Again, that dictum does not purport to lay down any rule; though, with respect, I find it to be a helpful observation and one that might help to obviate any risk that the Practice Direction should give rise to disproportionate satellite litigation.
    1. Having regard to these matters and to the written submissions generally, I consider that Zurich ought to pay 75% of the claimants’ costs of the application. This takes into account the modest gains that were achieved by the determination of the points pursued on 1 June. It also reflects the fact that, although the generality of the witness statements for the claimants by no means demonstrated an egregious disregard for good practice, some witness statements and some parts of other witness statements did not accord with the requirements of the Practice Direction, a fact that ought to have been acknowledged.

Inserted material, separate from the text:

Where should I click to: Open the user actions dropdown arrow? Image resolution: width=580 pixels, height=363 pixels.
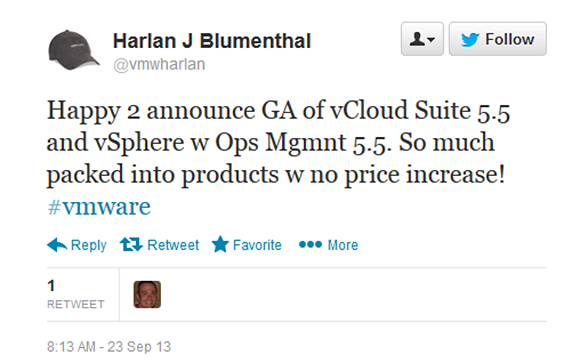coord(431,39)
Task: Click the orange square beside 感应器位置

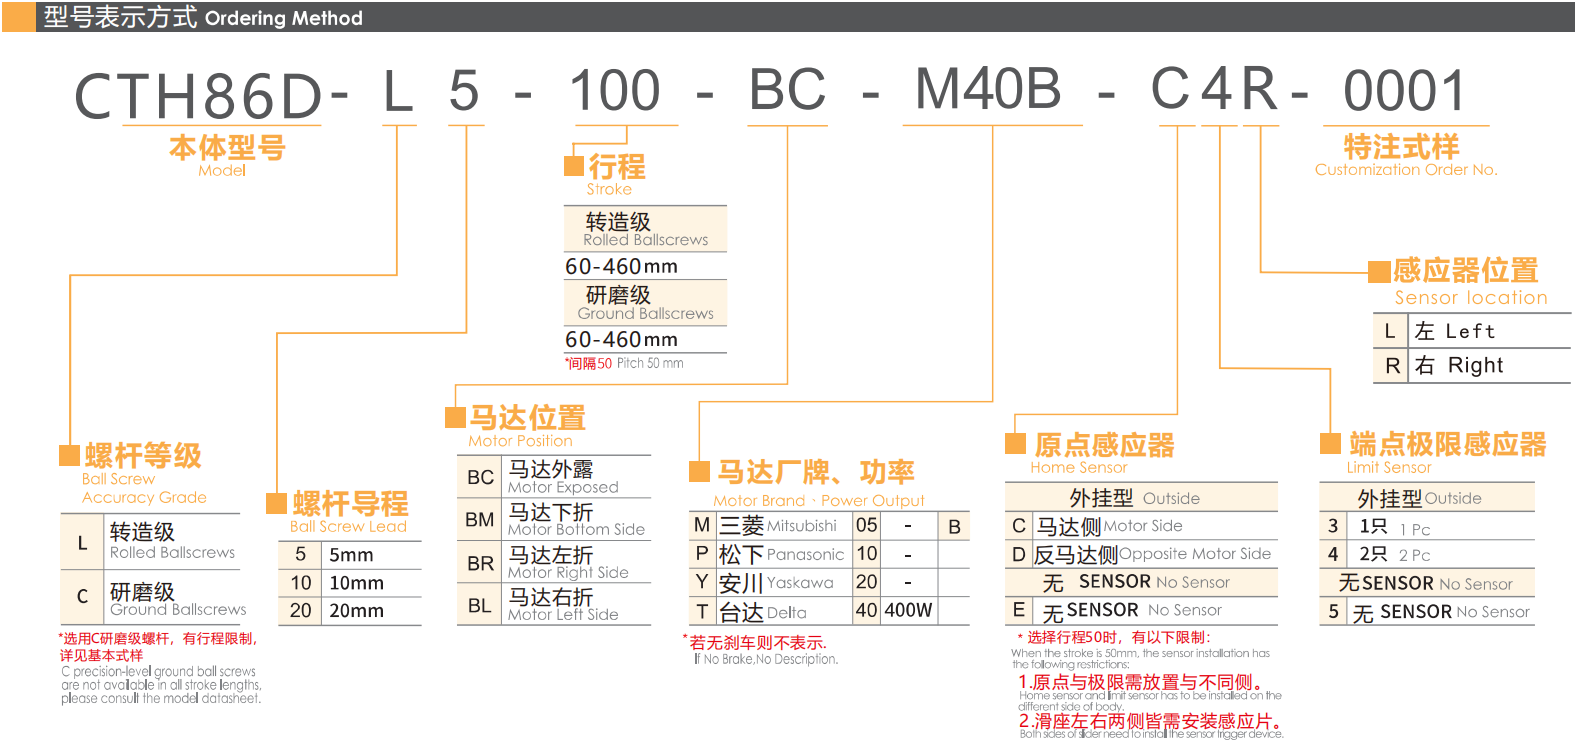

For reasons already indicated, no greater discount from the claimants’ costs is justified.
  1. As for the basis of assessment, I regard this case as justifying an award on the indemnity basis. The matters that I have referred to above mean that I cannot regard this application as falling within the ordinary and reasonable conduct of litigation. It is well outside the norm. If parties make such oppressive and disproportionate applications, resulting in the incurring of very substantial and quite unnecessary costs, they can hardly be surprised if their conduct is marked by an award of costs on the indemnity basis.